John Walsh: Not sure I fancy a pork chop from Amazon

Share
Related Topics

The coming war between Amazon and Britain's superstores to seize a chunk of the UK's online groceries-delivery market promises to be titanic. The chore of buying the same old fruit-'n'-veg-'n'-chicken-thighs-'n'-bread-'n'-wine every week has become so boring that lots of us have turned to using Tesco's or Sainsbury's', or in my case Waitrose/Ocado's, computerised shopping services. Not all of us, of course – just 13 per cent of food shoppers, apparently – but it's a figure set to rise.
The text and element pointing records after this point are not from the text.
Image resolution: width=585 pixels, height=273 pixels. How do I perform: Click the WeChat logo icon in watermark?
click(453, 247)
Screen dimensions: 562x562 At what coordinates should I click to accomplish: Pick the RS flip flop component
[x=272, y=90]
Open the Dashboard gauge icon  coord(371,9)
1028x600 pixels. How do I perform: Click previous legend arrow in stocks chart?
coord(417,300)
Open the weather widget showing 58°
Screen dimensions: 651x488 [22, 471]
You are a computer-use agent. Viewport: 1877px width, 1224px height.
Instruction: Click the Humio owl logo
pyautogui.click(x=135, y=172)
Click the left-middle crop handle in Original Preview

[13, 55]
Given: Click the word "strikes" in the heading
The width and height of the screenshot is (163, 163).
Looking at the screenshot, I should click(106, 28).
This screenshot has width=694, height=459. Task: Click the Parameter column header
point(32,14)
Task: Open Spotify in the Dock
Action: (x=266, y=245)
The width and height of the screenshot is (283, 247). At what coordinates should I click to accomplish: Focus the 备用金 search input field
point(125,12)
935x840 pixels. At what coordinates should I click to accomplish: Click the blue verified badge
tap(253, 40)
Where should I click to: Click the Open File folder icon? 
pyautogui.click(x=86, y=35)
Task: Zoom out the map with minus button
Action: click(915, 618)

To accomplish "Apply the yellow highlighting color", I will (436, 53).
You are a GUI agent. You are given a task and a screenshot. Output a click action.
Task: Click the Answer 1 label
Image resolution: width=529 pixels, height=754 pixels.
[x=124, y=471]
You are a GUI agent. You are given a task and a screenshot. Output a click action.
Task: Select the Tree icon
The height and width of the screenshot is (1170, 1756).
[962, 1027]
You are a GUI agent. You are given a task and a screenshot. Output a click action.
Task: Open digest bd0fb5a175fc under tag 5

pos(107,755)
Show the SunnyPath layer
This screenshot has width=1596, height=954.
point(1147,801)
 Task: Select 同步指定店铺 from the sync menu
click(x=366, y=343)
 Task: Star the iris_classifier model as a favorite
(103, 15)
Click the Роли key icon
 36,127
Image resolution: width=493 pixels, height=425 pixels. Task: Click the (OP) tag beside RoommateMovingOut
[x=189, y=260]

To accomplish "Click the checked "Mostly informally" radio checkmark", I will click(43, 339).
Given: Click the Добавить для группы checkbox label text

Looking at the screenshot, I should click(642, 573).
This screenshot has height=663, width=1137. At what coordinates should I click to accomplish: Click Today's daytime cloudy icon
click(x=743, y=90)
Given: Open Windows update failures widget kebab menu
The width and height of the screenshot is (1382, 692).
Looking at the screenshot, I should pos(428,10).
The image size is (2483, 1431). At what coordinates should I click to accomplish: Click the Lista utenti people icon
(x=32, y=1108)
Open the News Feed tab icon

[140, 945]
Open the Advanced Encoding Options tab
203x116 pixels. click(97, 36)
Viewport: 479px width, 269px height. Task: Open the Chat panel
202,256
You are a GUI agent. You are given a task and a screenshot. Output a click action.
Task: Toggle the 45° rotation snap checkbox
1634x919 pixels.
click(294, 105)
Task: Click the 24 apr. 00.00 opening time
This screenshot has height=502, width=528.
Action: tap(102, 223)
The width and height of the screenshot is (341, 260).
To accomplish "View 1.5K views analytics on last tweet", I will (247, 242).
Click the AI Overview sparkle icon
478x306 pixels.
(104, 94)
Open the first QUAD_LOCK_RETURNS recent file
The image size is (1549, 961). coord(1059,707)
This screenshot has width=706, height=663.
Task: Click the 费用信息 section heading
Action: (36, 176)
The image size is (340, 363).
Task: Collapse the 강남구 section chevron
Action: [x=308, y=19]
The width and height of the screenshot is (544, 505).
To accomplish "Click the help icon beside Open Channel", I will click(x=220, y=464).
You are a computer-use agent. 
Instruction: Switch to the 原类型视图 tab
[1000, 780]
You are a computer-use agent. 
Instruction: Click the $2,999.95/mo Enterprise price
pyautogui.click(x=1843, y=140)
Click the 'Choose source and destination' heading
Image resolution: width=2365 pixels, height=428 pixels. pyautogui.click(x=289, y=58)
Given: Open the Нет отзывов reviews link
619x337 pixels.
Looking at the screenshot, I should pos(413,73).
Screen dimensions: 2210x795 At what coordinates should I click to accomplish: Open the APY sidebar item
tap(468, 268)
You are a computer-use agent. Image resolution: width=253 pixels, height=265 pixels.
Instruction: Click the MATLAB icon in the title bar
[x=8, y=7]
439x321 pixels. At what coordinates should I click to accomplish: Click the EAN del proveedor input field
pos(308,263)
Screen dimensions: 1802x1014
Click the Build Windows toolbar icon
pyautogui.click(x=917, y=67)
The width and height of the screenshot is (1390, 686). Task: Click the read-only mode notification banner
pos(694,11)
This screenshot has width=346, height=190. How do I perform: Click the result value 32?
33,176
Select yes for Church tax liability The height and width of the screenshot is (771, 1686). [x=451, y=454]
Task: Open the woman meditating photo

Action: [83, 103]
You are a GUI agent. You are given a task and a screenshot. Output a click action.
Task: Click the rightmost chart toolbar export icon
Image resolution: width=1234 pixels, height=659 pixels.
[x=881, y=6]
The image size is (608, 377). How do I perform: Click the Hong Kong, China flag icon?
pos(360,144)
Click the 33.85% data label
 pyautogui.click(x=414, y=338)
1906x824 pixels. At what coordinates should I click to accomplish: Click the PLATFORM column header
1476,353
To be able to call up your weekly to-get list on screen, make minor adjustments (it's July – more sunscreen, strawberries and wet wipes!) then press a button to have it delivered to your front door – well, it's the answer to a maiden's prayer.

It's a fantastically lucrative market: Ocado, a comparatively small player, have announced they're soon to float on the London Stock Exchange at a value of £1.1bn. Amazon will be eyeing Tesco's domination of the scene and wondering how to challenge it – but can they? Really? Shall we recall our many woeful experiences with the world's largest online retailer over the years? All those books and DVDs that went awry, turned up two months late, turned up in triplicate or involved astounding price extras? All those nudging demands about other things you might want to buy? All the time it took to negotiate your way to the checkout?

Imagine if you were trying to buy a humble pork chop on Amazon. You go to the site, click on "pork chop" and be told, "IN STOCK. 236 new from £1.20. 17 used from £0.55. 2 collectible from £10. Want guaranteed delivery by Friday 9 July?" As you're trying to decide, they'll flash up the message, "Customers Who Bought This Item Also Bought..." followed by a tirade of otiose guff about apple sauce, roast potatoes, red cabbage and Rennies. Then, some way down the screen come the customer reviews: "I've never tried Pork Chop be4, feering there might be issues around Jewishness, Zionism etc, but I was pleasantly surprised. It tastes strongly of pig, with elements of fat round the edges, but it goes down your throat and stays there. I'll definately be recommending it to friends!!!"

So you order it, pay for it, sit at home and wait for it, looking forward to a lovely pork dinner the following night. Sadly, it never arrives, and you ring a takeaway as usual. As luck will have it, one (slightly odiferous) cardboard package containing your chop will be delivered, three weeks later, to an address in west London, Ontario...

Don't get too carried away, Neil

I've been hooked on Radio 4's A History of the World in 100 Objects ever since it started in about 4598BC (it seems to have been going on forever,) despite two things: 1) the terrible wailey-woo voice, and the song-of-antiquity-with-strummed-lute music that announce the programme; and 2) the constant mismatch between the object so thrillingly described by Professor Neil MacGregor and the visual evidence provided by the BBC website.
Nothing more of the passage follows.